▸ **TASK ITEM**: Count the lines in the records below that contain the word "Изолировщик", and give only that number.

***** GIVEN ENTRIES

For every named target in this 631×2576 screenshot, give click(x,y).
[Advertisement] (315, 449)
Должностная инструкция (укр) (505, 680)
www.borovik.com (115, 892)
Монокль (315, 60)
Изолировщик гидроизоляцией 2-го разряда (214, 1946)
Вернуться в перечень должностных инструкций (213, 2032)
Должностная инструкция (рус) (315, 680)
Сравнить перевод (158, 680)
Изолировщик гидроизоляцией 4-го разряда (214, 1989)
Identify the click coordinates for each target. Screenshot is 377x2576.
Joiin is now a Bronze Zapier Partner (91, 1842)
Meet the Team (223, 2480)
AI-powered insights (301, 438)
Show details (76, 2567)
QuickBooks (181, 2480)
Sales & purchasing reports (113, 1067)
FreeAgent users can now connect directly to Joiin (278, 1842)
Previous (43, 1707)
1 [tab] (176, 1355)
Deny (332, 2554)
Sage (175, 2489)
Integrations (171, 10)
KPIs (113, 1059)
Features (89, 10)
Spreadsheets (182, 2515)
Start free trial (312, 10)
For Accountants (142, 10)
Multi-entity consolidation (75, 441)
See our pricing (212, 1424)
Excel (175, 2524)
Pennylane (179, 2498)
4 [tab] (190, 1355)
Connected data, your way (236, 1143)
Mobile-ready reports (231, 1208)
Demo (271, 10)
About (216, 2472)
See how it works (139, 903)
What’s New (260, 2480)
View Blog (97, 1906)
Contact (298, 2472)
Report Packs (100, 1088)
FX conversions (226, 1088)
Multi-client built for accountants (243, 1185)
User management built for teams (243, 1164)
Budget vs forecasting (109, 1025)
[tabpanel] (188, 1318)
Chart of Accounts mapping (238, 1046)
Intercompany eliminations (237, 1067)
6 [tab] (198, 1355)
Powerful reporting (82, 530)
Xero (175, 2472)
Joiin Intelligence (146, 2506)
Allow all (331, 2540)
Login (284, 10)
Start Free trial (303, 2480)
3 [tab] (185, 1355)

**********

▸ **ANSWER TO THE PROBLEM**: 2